The Nasdaq Composite fell 0.5% after falling to a gain of 0.4% from 1.2% in early trade. Technology and other high-growth companies that make up a large portion of the index have recently been among the most vulnerable to rising interest rates.
The Dow Jones Industrial Average fell 72 points, or 0.2%, to 31,311, recovering some losses from a 172-point loss.
The Fed has raised its key overnight interest rate three times this year, and the hikes are getting bigger. Last month, it raised interest rates by the most since 1994, by three-quarters of a percentage point to a range of 1.50% to 1.75%. As recently as March, it was almost zero.
By raising borrowing costs, the Fed has slowed some areas of the economy. The housing market in particular cooled as mortgage rates rose due to the Federal Reserve’s actions.Other parts of the economy also have showing signs of malaisewhile consumer confidence plummeted as they battled the highest inflation in four years.
The hope on Wall Street is that recent mixed economic data can persuade the Fed to relax when it comes to raising interest rates. An easing of the surge in oil and other commodity prices this week helped bolster those hopes. But Friday’s jobs report may have weakened them.
High interest rates are designed to slow the economy, and the Fed’s intention is to do so enough to keep inflation down. That’s a big departure from policy during the pandemic, which was to keep interest rates low to support economic growth. The danger is that rate hikes are a notoriously blunt tool, with a long lag time before their full effect is seen, risking a recession if the Fed moves too aggressively.
“You can’t just raise interest rates and shrink your balance sheet without doing the opposite of what you were doing,” said Jerry Braakman, chief investment officer at First American Trust. “When you do the opposite, you It can be expected to do the opposite as well.”
Other central banks around the world are also raising interest rates and scrapping emergency plans to shore up financial markets early in the pandemic.
A closely watched signal in the U.S. bond market continued to warn of a possible recession. The yield on the two-year U.S. Treasury note surpassed that on the 10-year U.S. Treasury note this week and was unchanged on Friday. This is a relatively rare occurrence, and some see it as a precursor to a recession within a year or two. However, other warning signs in the bond market focusing on short-term yields have not flashed.

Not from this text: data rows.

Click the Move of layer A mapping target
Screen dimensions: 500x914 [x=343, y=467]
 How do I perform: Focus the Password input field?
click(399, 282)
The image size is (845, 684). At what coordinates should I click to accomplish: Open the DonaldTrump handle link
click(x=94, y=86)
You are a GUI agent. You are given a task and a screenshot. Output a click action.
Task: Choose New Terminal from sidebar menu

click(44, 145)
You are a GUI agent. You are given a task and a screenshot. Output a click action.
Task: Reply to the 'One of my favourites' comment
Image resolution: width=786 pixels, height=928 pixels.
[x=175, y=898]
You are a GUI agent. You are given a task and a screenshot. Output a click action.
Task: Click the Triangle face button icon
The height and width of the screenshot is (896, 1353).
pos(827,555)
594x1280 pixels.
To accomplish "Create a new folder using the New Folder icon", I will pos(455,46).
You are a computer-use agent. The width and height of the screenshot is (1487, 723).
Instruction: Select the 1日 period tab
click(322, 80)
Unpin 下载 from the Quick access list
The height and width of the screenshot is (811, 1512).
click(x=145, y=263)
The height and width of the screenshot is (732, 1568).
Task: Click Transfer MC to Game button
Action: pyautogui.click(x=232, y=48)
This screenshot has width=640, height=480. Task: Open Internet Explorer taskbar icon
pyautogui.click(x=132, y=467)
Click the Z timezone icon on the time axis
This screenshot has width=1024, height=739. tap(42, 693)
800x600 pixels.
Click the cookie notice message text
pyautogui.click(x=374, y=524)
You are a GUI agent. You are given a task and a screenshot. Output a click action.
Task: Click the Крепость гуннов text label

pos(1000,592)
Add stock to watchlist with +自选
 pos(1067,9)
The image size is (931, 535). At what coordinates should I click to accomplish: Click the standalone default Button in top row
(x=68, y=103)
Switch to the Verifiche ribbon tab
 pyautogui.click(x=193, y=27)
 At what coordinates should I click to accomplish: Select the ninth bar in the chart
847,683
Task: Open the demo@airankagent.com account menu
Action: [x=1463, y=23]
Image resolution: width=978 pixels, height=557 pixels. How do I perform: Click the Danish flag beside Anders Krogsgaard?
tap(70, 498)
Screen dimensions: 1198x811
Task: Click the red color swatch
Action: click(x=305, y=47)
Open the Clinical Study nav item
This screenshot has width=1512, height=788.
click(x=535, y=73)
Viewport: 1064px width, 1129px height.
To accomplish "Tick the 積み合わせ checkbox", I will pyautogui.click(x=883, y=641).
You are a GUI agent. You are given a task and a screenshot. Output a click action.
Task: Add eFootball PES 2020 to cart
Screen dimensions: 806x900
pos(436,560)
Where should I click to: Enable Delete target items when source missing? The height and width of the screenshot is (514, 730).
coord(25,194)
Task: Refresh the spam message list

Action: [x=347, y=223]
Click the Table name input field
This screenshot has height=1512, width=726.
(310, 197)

Even if the Fed can accomplish the delicate task of keeping inflation in check and averting a recession, higher interest rates will push down the prices of stocks, bonds, cryptocurrencies and various investments.
After Friday’s jobs report, traders were widely betting that the Federal Reserve would raise its short-term interest rate target by at least three-quarters of a percentage point at its meeting later this month, according to CME Group data. This will match the big move in June.
A handful of traders are even betting on a full percentage point gain. A week ago, no one predicted such a big move, with some traders seeing half the gains as the most likely scenario.
In overseas markets, stocks were mixed or slightly higher.
Tokyo’s main stock market index follows suit assassinate Former Japanese Prime Minister Shinzo Abe, but stayed in positive territory for the day. Abe, 67, was shot and killed Friday during a campaign speech in western Japan.
The Nikkei 225 edged up 0.1% after gaining more than 1% before the attack. Abe oversaw an effort to revive Japan’s economy known as “Abenomics” and stepped down as prime minister in 2020.
On Wall Street, GameStop shares fell 6.5% after the retailer abruptly ousted its chief financial officer. A day earlier, the stock that rocked Wall Street last year climbed 15.1% after announcing a 4-for-1 stock split, after well above what the pros said was reasonable.
The winner was Costco Wholesale, which said its store sales rose 20% last month from a year earlier, and shares rose 1%.
Associated Press business writer Joe McDonald contributed.